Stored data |
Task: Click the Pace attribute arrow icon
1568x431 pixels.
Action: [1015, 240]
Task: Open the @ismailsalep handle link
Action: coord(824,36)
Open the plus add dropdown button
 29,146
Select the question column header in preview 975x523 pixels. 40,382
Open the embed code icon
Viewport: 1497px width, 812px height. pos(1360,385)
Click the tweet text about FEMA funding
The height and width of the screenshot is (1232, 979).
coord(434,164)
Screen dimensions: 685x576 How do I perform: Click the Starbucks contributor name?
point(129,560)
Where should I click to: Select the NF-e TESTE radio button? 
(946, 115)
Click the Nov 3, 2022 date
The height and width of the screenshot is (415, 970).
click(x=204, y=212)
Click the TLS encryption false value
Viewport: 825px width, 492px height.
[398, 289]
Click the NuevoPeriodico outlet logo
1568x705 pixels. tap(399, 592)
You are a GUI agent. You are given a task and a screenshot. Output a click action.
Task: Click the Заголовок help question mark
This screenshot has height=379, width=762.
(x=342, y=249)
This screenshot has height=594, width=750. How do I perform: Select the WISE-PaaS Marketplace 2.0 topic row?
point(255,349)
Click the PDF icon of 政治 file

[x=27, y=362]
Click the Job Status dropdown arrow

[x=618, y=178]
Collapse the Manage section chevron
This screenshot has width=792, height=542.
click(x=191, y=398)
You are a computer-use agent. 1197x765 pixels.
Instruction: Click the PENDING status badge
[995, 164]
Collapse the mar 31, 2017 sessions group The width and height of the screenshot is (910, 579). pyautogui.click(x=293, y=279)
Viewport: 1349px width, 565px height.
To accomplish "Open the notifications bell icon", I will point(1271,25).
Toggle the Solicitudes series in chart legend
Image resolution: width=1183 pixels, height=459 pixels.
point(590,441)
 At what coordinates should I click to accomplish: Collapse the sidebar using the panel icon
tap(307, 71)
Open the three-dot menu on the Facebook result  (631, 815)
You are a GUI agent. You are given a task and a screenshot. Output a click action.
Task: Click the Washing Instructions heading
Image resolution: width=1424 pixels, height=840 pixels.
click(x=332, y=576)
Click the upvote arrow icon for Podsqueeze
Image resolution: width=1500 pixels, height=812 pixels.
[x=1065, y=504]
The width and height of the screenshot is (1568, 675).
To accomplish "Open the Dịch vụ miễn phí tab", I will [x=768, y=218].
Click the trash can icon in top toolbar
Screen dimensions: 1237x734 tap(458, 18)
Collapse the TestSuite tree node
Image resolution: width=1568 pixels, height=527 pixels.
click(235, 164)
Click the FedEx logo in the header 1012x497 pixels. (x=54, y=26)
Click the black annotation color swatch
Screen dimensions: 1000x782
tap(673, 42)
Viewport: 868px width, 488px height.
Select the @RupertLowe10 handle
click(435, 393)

DIRECTIONS | Give an exact copy of the lines from the one with "Click the FedEx" through the end of the entries, both ends included.

RESPONSE FOR THIS EXERCISE |
Click the FedEx logo in the header 1012x497 pixels. (x=54, y=26)
Click the black annotation color swatch
Screen dimensions: 1000x782
tap(673, 42)
Viewport: 868px width, 488px height.
Select the @RupertLowe10 handle
click(435, 393)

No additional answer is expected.